The clinical trial was supported by a subproject within a program project grant.
DESIGN NARRATIVE:
CLAS-I was randomized and selectively-blinded. Screening for the trial consisted of five
clinic visits, at which baseline data, including angiographic data, were obtained and a
prerandomization trial of the study drugs was conducted. One hundred eighty-eighty subjects
were randomized to either 30 grams (g) of colestipol hydrochloride plus 3 to 12 g of niacin
daily or to placebo. Both groups received diet intervention. The drug group received less
than 125 milligrams (mg) of cholesterol daily, 22 percent of energy as fat, 10 percent as
polyunsaturated fat, and 4 percent as saturated fat. The placebo group received less than
250 mg of cholesterol per day, 26 percent of energy as fat, 10 percent as polyunsaturated
fat, and 5 percent as saturated fat. The different diet composition for drug and placebo
groups was to enhance the differential in blood cholesterol responses between the two
groups. Study subjects and clinic staff were blinded to the prerandomization study drug
trial lipid responses. Subjects were blinded to treatment assignments. Subjects and staff
were not blinded to on-trial lipid values. The primary endpoint, the global change score,
was change in atherosclerosis observed by angiography of native coronary arteries and aorta
coronary bypass grafts. Evaluation of study end-points was performed by staff and
consultants who were blinded to treatment group assignments, as well as to the temporal
ordering of angiographic data. Subjects were seen monthly for the first six months and then
at two-month intervals. A repeat angiogram was performed at two years. Of the 188 randomized
subjects, 162 completed the study.
On completion of CLAS-I, participants not requiring further bypass surgery were invited to
continue in CLAS-II for an additional two years on their previously assigned treatment.

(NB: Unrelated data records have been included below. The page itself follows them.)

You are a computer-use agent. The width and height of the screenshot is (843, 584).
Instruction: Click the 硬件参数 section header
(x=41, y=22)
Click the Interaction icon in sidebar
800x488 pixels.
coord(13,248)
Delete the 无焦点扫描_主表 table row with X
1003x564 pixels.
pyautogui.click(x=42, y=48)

Blinded study methods were maintained; there was no crossover between treatments. One
hundred thirty-eight subjects continued in CLAS-II; 103 completed a third angiogram before
the CLAS-I outcome was known and CLAS-II terminated. The CLAS-II clinical procedures, lipid,
lipoprotein-cholesterol, and apolipoprotein analyses were the same as in CLAS-I. The CLAS-II
angiographic and file evaluation procedures exactly replicated those in CLAS-I.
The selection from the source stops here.